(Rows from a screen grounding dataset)
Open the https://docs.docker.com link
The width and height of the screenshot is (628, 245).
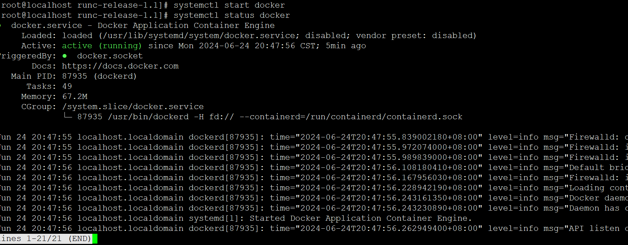tap(120, 66)
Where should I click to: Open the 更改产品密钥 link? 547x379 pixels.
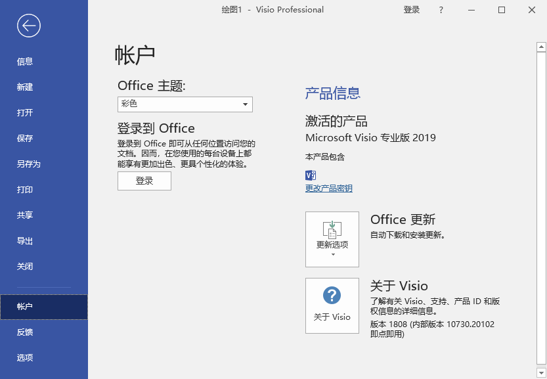(328, 189)
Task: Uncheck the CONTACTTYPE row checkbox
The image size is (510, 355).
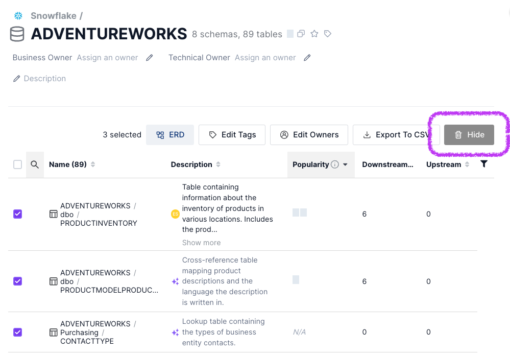Action: 18,332
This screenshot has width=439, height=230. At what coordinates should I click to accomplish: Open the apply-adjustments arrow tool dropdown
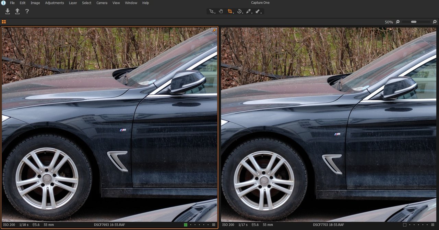coord(258,11)
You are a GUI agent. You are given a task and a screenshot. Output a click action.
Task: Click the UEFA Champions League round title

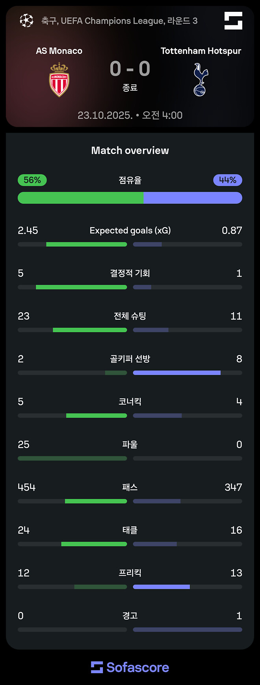tap(119, 20)
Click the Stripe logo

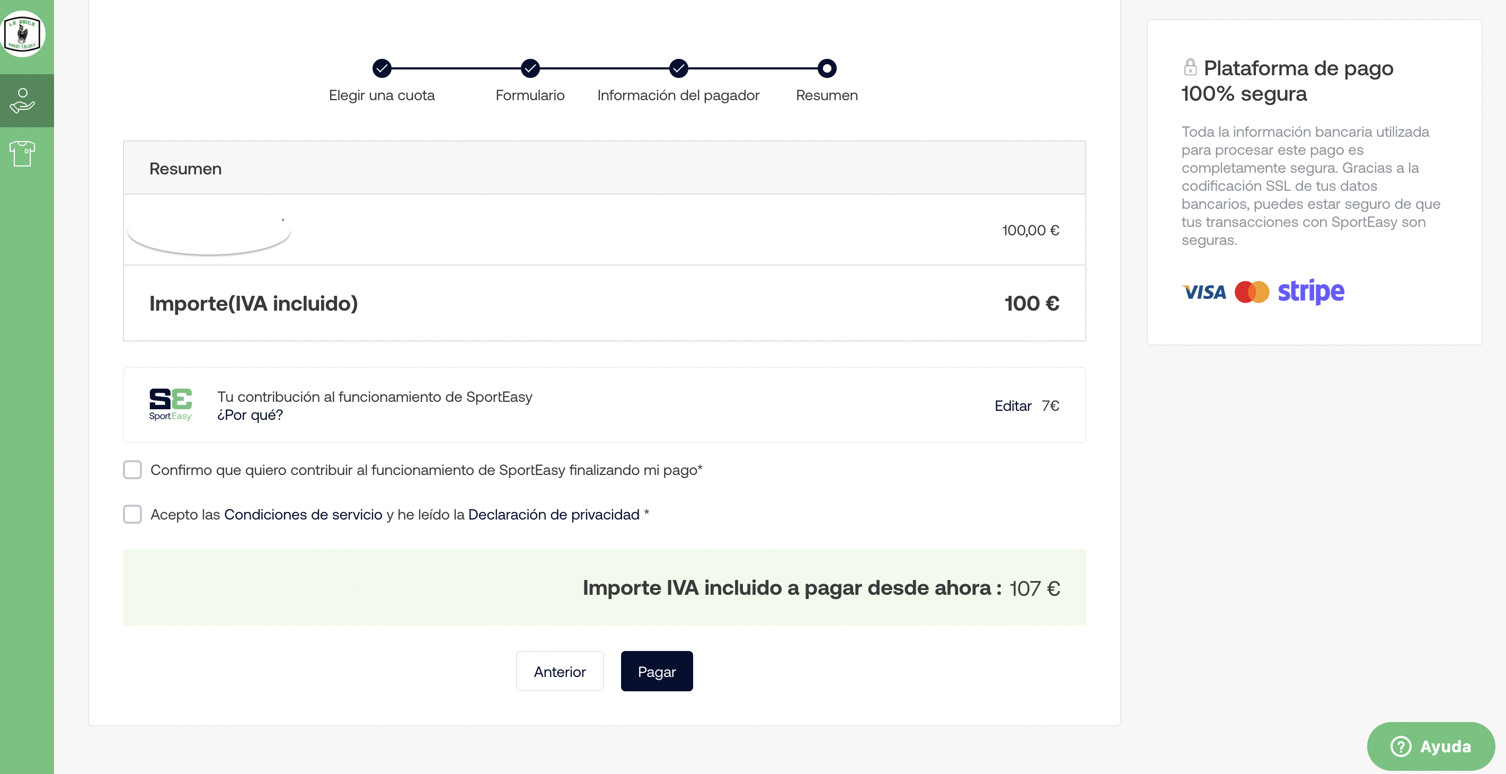point(1311,291)
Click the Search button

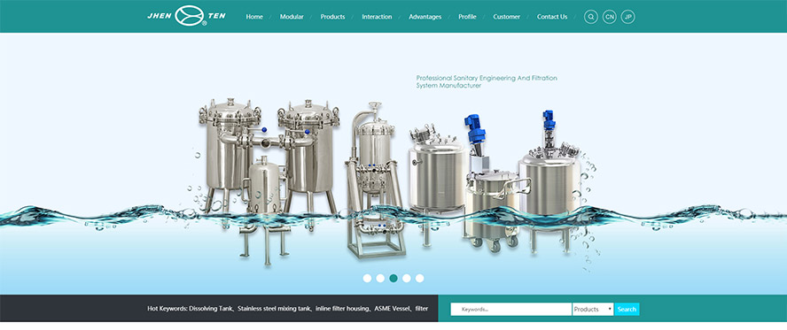coord(627,309)
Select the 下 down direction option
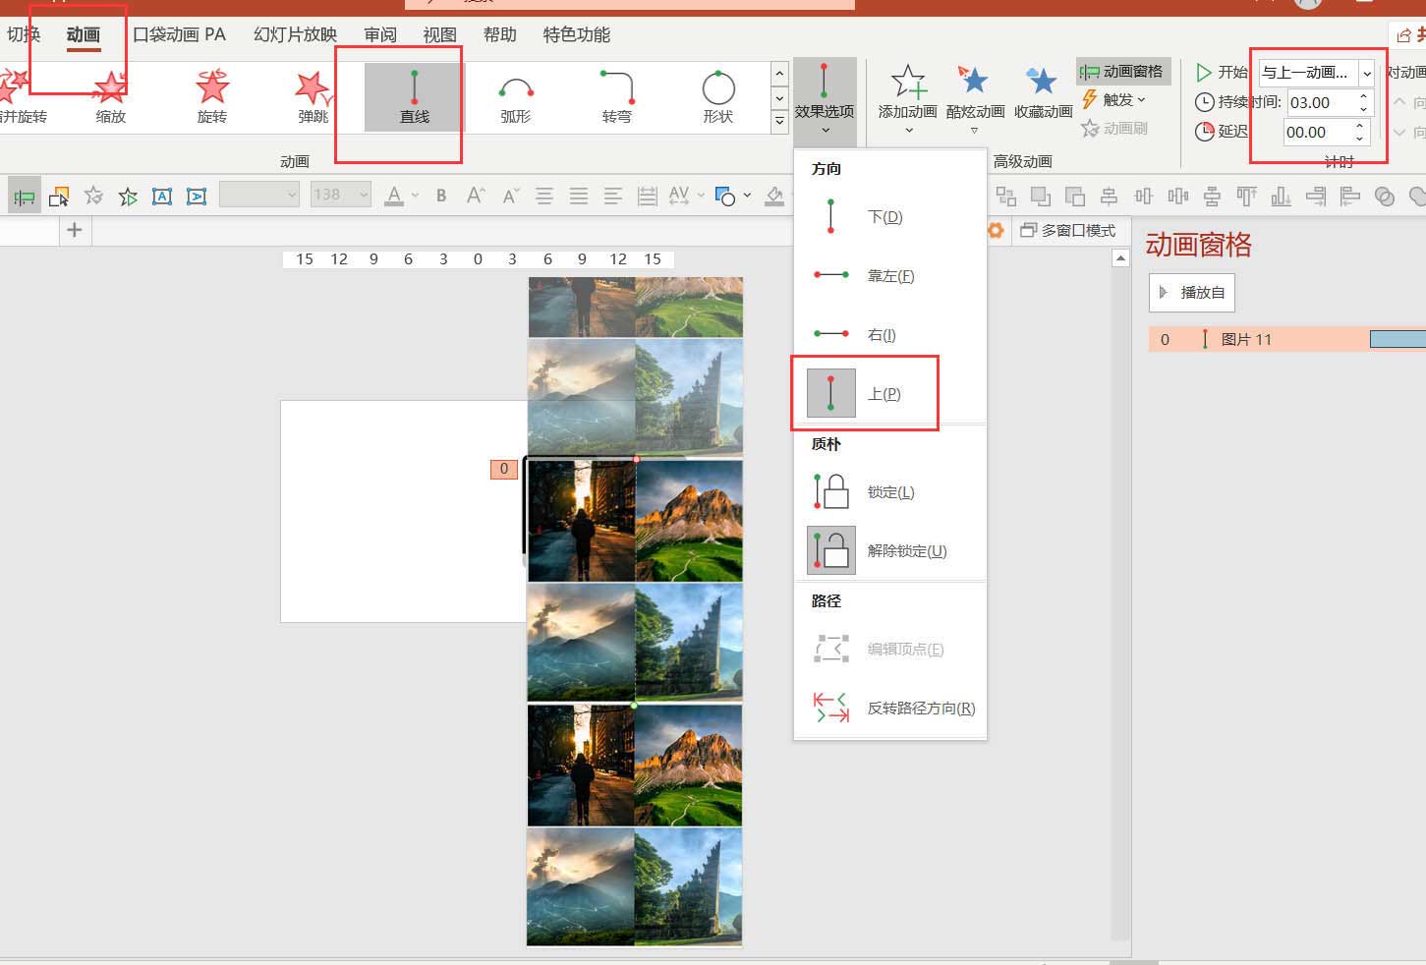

Task to carry out - Copy every line of the data above verbatim, omitting the pictures.

Answer to the problem -
Open the https://docs.docker.com link
The width and height of the screenshot is (628, 245).
tap(120, 66)
Where should I click to: Open the 更改产品密钥 link? 547x379 pixels.
(328, 189)
Task: Uncheck the CONTACTTYPE row checkbox
The image size is (510, 355).
Action: 18,332
This screenshot has width=439, height=230. At what coordinates should I click to accomplish: Open the apply-adjustments arrow tool dropdown
coord(258,11)
You are a GUI agent. You are given a task and a screenshot. Output a click action.
Task: Click the UEFA Champions League round title

tap(119, 20)
Click the Stripe logo

point(1311,291)
Click the Search button

coord(627,309)
Select the 下 down direction option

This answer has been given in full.